106 pages
Published 2017
Read from August 17 to August 18
Rating: 4.5 out of 5
The first half of this collection explores how language is shaped for propaganda as well as for truth. The violence of colonialism and its empty depravities, the fragmentation of self and social bonds, the scattered bones it leaves behind, all latticed and woven into fragmentary imagery and misleading occlusions. Words are tools of empire, carelessly wielded so long as the results are the same. The American empire breaches treaties with impunity. Words, however, are also possessions of the dispossessed.
Balancing words to figure an understanding of landscape and language, Long Soldier pulls us through dizzying heights of diction, the vertigo of overlapping sounds and meaning, gaps left behind by genocide and the deliberate gutting of many cultures on behalf of the American empire. In the gaps are words too large to emerge from one throat. Grief too large to encompass condenses into loss.
“A poem about writing, bo-ring,” begins one section of “Vaporitive,” then concludes, “What am I doing here, writing.

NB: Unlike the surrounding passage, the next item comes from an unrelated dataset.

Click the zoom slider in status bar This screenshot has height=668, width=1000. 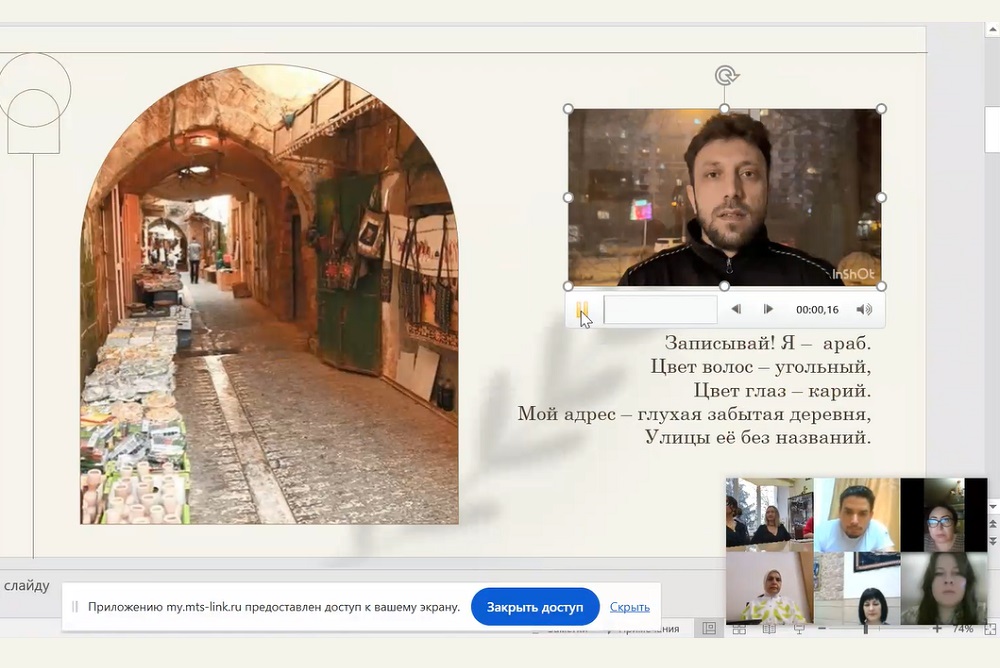pyautogui.click(x=866, y=629)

What am I doing here righting the page at funerals.” The next section muses, “I notice the carcass and her bark: both absent. / So I learn to write around it, the meat, in wide circles to be heard.”
The second half is a response to the cynical delivery and language of the 2009 Congressional Resolution of Apology to Native Americans. To call the resolution performative would imply that anyone behind it cared enough to perform. Long Soldier’s rebuttal is astonishing, inexorable and nearly breathless, a document of a lifetime — many lifetimes — of systematic disempowerment, marginalization, partitioning. Generations of genocide and dehumanization by the colonial hordes, caught and illuminated in the language of the Resolution and in the interactions Long Soldier relates, with strangers, with family, with self, with separation. “(2) Resolutions” is as stunning a work of poetry I’ve ever encountered.